Esse alargamento do horizonte dos analistas também é sensível nas movimentações das ações escolhidas (ou excluídas) a dedo para março.
A exemplo, a passagem da Tesla pelas carteiras recomendadas brasileiras, por exemplo, foi mais rápida que seus carros elétricos. A ação havia entrado na carteira internacional do BTG em fevereiro, surfando uma tese de melhora estrutural ligada a robôs humanoides e direção autônoma.
No entanto, para o mês de março, a Tesla foi excluída do portfólio. Segundo o relatório do BTG, a saída da empresa não se deu por uma deterioração profunda dos fundamentos, mas sim por uma necessidade tática de “abrir espaço para teses com melhor assimetria de valuation [valor de mercado]”. O banco preferiu usar esse capital para dar lugar a novidades de tech no mês, como a Apple e a fabricante de semicondutores Micron.
Por fim, já a reboque da guerra entre EUA e Irã, a XP aumentou o peso em energia tradicional, elevando o peso da ExxonMobil na carteira de recomendações, enquanto o BTG trouxe o Bank of America para o jogo, apostando em teses cíclicas.
A tentativa é capturar a resiliência da economia americana sem depender de que um único tema carregue os lucros. Em meio às incertezas sobre o impacto econômico do conflito no Oriente Médio, as alterações caem bem.
Apple no radar
Mas a prova de que a rotação das carteiras não é uma fuga generalizada da tecnologia, e sim uma busca por valores mais atraentes, é o salto da Apple nas preferências. A fabricante do iPhone, que vinha sendo preterida no ciclo de empolgação com chips e algoritmos generativos, ressurgiu em março como a tese de desconto atraente na ação.
O peso da Apple disparou de 8% em fevereiro para 22% no portfólio compilado para este mês, um aumento puxado por adições em carteiras como a da XP e a do BTG.
A leitura dos analistas é que a empresa oferece um porto mais seguro frente à volatilidade das empresas de software e infraestrutura em nuvem.
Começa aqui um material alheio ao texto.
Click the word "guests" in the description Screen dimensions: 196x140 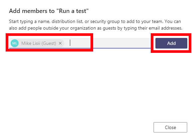(109, 28)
Além disso, num ritmo aquém das outras gigantes nessa corrida da IA, seu papel é menos afetado pelos questionamentos sobre os investimentos em infraestrutura, que têm penalizado ações como a da Nvidia e a Microsoft.
Ainda em hardware, a Micron fez sua estreia no compilado deste mês como escolhida pelo Santander e pelo BTG para diversificar o risco na cadeia de semicondutores para além da estabilizada Nvidia.
A Micron não é propriamente uma substituta da gigante de IA, mas preenche um pedaço das lacunas deixadas pelas concorrentes após a diminuição dos pesos da Nvidia e da Microsoft nas carteiras ao longo dos últimos dois meses.